Tasks to complete =
a. Revise the speech on Catholic associations and politics from "Actually, it seems" up to and including "purely political question.", putting "citizen" in place of "patriot".
b. Write the next part of the speech on Catholic associations and politics, beginning right after its final sentence.

Page =
+ + + +

Only it was not always thus, gentlemen, and so shall, so dare it not be in the future. I admit that, at a time like the present, when everything is getting out of joint, aberrations might also turn up here, will turn up, have even already turned up; only, these can, these should be dismissed, but one should not only keep what is healthy about this direction, one should continue with it. It is possible to draw the line: the Catholic associations have to regulate this subject. Having arrived in the city and at the assembly too late, I am not acquainted with the state of deliberations; only, according to everything I have gathered about the status of the question from the illuminating report of the gentleman speaker, I should have to confess from the outset to being a sinner against the intentions of the minority. For I myself, seizing the initiative after serious reflection, have recently called upon Baden’s Catholic associations to exercise their political duties. This happened just before my departure hither and with regard to those tremendous interests, which do not spare the breast of any German, the conscience of any Catholic, in whatever tribe or estate he may be settled. With what success I have initiated this political movement in my dear fatherland I do not know as of this hour, but this much I do know, that I have thereby satisfied my duties toward my fellow countrymen, toward my brethren in faith, toward my fatherland, and toward my Church.
Not according to the fleeting exigencies of the day, not according to the counsel of erring hours – no, gentlemen, according to the eternal principles of justice, according to the unvarying aims of the history of a people, and according to the stars which the Church of God sets up for the tribes of humanity through history as a sign for their great, wide walkway and which radiates its guiding light down into the conscience of every human being – [that is how] the Catholic conducts politics. And these politics, about which admittedly the cabinets and the princes and the halls of the legislative assemblies hear but very little, I shall carry into the Catholic associations and would like to gather the diverging convictions of my brethren around it. And if I were not to do this with conviction about the fruits, about the necessity of this action, I could not answer to my conscience, not to the great fatherland, not to my Church and the eternal God.
Actually, it seems to me that there are major misunderstandings about the participation of the Catholic associations in politics, however, these prevail more in the teachings than in life. The life of the nation, the life of the individual does not lend itself to demarcation. Who can show me the boundary where the Christian stops and the patriot starts, I believe instead that both fit together. (Bravo) Therefore we must accept transitions, abandoning the principle does not help us, instead what matters is its practical application. Even the minority is partly in favor of incorporating political questions, only it wants to see that these are limited by the words “immediate” and “purely political.” It [the minority] is only looking at participating in political questions that relate immediately to the Church; naturally, this eliminates every purely political question.

+ + + +

Data excerpt =
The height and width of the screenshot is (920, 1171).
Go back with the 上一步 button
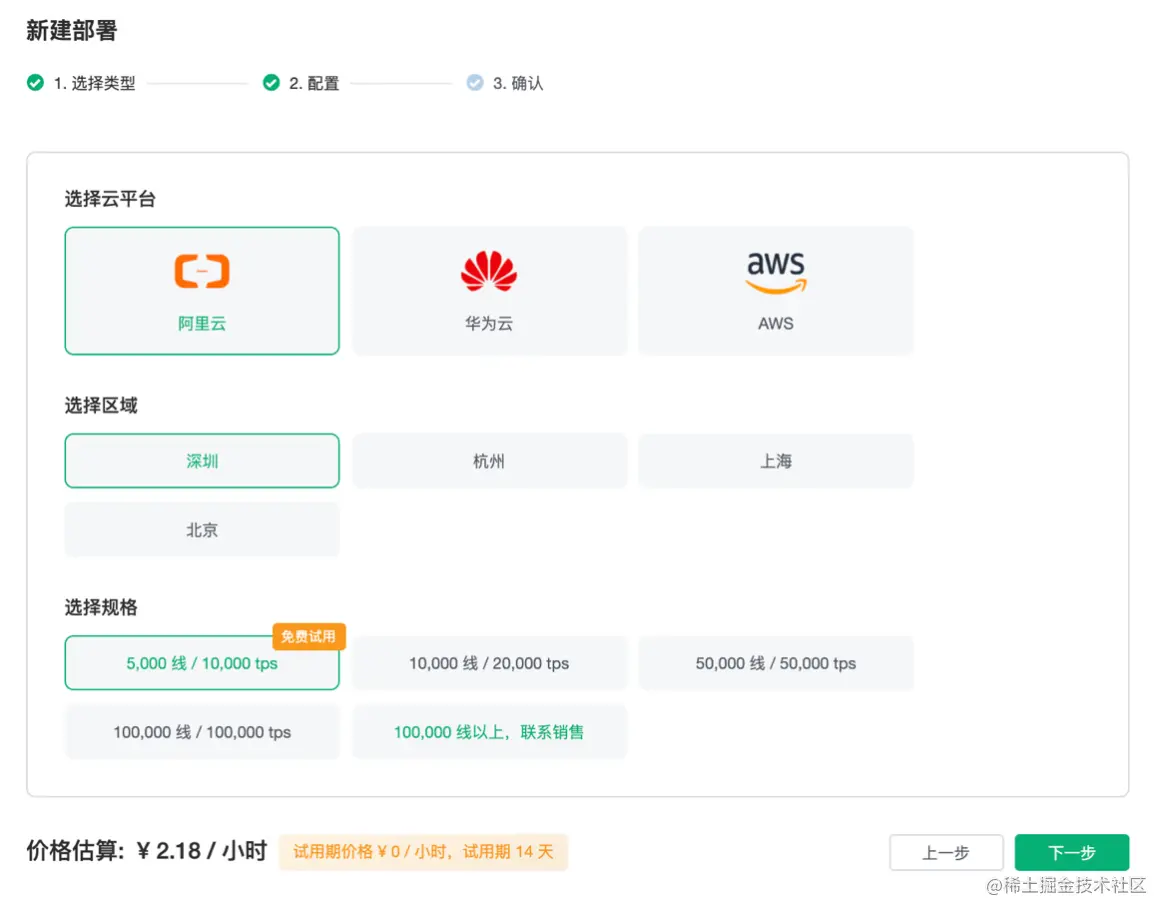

+ + + +

Task results =
a.
Actually, it seems to me that there are major misunderstandings about the participation of the Catholic associations in politics, however, these prevail more in the teachings than in life. The life of the nation, the life of the individual does not lend itself to demarcation. Who can show me the boundary where the Christian stops and the citizen starts, I believe instead that both fit together. (Bravo) Therefore we must accept transitions, abandoning the principle does not help us, instead what matters is its practical application. Even the minority is partly in favor of incorporating political questions, only it wants to see that these are limited by the words “immediate” and “purely political.” It [the minority] is only looking at participating in political questions that relate immediately to the Church; naturally, this eliminates every purely political question.

b.
It is self-evident that clerical freedom, the autonomy of clerical corporations, independent administration of wealth etc. are questions immediately connected to the Church. Only, I shall go further: I count even those political questions that are indirectly related to Catholic aims as part of the sphere of activity of the Catholic associations. Practical reason knows with considerable certainty how to find the boundary, how far this “immediate” can be extended. But this boundary can even be found through doctrine, for it establishes the principle that all political rights which are either exclusively means for achieving purely church-related aims or just partly means for achieving freedom for the church are, along with those rights purely relating to the church, indirectly connected with the church. Attaining these rights and liberties therefore properly belongs to the activity of the Pius Associations. Whoever wants the goal must also want its exclusive means.
Do you really believe it would be enough for the constitution to guarantee the independence of the Catholic Church? The independence of the Church rests on the freedom of the church corporations. But this is only secured when all corporations are free. It is therefore this purely political freedom, which merely has an indirect relationship with the Church, that is necessary for the maintenance of clerical freedom. One may ask: What does freedom of the church have to do with a free provincial and local government constitution? Freedom of the church has lots to do with it, since schools are constitutionally in the hands of local government, and when the local bylaws are bad, schools will be bad as well. It has just as much to do with the provincial constitution, since its greatest enemy is bureaucracy; this needs to be reined in by autonomous provincial administrations. In these provinces there are a number of clerical foundations; they are all under the guardianship of bureaucracy, and many have gone lost in their hands. (Bravo) But a free constitution will pluck each one out of the clutches [of bureaucracy] (Bravo) and force control to be yielded back to the foundations.
I could list a number of political questions that are essentially, even if indirectly, connected to the freedom of the Church. One example is the great question that now touches every heart in Germany: the question of the head [of state], which is to be viewed as purely political. As you know, they agreed in the Paulskirche to a hereditary imperial rule[1]; I can take no credit for this accomplishment from March. (Sustained applause.) Those who voted for it did not know what imperial rule is; they were simply giving their vote to a Prussian super-monarchy.
Imperial rule is a historical institution, it died; the renewed version must be earned and granted by the will of the entire nation; it is not so much the upper strata of the population as the mass of the people, and I abide by them, who want the old imperial rule. (Bravo) I do not only want to include in the German Empire those who speak German; I also want to raise up other peoples and have them delight in the German spirit, education, and character.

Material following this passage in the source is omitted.